PROBLEM:
Repeat the records below exactly, line for line.

RECORDED INFORMATION:

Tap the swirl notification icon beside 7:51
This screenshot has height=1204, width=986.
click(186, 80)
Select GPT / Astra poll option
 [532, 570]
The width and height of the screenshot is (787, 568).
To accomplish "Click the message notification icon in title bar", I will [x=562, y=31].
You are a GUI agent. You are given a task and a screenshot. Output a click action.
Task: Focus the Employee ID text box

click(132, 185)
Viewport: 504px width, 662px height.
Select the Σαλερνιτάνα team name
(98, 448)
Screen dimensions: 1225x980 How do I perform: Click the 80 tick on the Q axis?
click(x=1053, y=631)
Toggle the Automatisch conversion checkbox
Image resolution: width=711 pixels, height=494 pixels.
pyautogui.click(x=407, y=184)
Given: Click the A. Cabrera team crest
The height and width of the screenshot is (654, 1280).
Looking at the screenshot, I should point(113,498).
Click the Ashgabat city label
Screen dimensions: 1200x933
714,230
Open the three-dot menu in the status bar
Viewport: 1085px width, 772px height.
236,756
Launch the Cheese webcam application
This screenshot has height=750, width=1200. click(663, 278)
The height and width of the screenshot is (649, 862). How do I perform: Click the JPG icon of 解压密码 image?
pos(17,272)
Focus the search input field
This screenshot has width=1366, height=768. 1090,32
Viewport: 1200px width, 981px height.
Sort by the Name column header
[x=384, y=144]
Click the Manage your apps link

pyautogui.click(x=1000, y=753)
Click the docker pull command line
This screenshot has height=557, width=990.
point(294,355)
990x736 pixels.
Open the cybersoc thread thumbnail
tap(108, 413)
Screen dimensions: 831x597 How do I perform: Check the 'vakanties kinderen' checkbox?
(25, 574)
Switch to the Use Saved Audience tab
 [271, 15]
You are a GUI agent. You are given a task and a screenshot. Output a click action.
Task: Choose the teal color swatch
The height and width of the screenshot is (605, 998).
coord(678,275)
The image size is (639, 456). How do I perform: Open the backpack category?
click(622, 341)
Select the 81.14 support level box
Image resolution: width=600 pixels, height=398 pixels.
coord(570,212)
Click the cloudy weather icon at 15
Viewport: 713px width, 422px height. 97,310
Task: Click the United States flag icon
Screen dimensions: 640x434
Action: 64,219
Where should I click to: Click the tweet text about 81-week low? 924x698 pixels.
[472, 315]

COMPLETED EXERCISE:
Tap the swirl notification icon beside 7:51
This screenshot has height=1204, width=986.
click(186, 80)
Select GPT / Astra poll option
 [532, 570]
The width and height of the screenshot is (787, 568).
To accomplish "Click the message notification icon in title bar", I will [x=562, y=31].
You are a GUI agent. You are given a task and a screenshot. Output a click action.
Task: Focus the Employee ID text box

click(132, 185)
Viewport: 504px width, 662px height.
Select the Σαλερνιτάνα team name
(98, 448)
Screen dimensions: 1225x980 How do I perform: Click the 80 tick on the Q axis?
click(x=1053, y=631)
Toggle the Automatisch conversion checkbox
Image resolution: width=711 pixels, height=494 pixels.
pyautogui.click(x=407, y=184)
Given: Click the A. Cabrera team crest
The height and width of the screenshot is (654, 1280).
Looking at the screenshot, I should point(113,498).
Click the Ashgabat city label
Screen dimensions: 1200x933
714,230
Open the three-dot menu in the status bar
Viewport: 1085px width, 772px height.
236,756
Launch the Cheese webcam application
This screenshot has height=750, width=1200. click(663, 278)
The height and width of the screenshot is (649, 862). How do I perform: Click the JPG icon of 解压密码 image?
pos(17,272)
Focus the search input field
This screenshot has width=1366, height=768. 1090,32
Viewport: 1200px width, 981px height.
Sort by the Name column header
[x=384, y=144]
Click the Manage your apps link

pyautogui.click(x=1000, y=753)
Click the docker pull command line
This screenshot has height=557, width=990.
point(294,355)
990x736 pixels.
Open the cybersoc thread thumbnail
tap(108, 413)
Screen dimensions: 831x597 How do I perform: Check the 'vakanties kinderen' checkbox?
(25, 574)
Switch to the Use Saved Audience tab
 [271, 15]
You are a GUI agent. You are given a task and a screenshot. Output a click action.
Task: Choose the teal color swatch
The height and width of the screenshot is (605, 998).
coord(678,275)
The image size is (639, 456). How do I perform: Open the backpack category?
click(622, 341)
Select the 81.14 support level box
Image resolution: width=600 pixels, height=398 pixels.
coord(570,212)
Click the cloudy weather icon at 15
Viewport: 713px width, 422px height. 97,310
Task: Click the United States flag icon
Screen dimensions: 640x434
Action: 64,219
Where should I click to: Click the tweet text about 81-week low? 924x698 pixels.
[472, 315]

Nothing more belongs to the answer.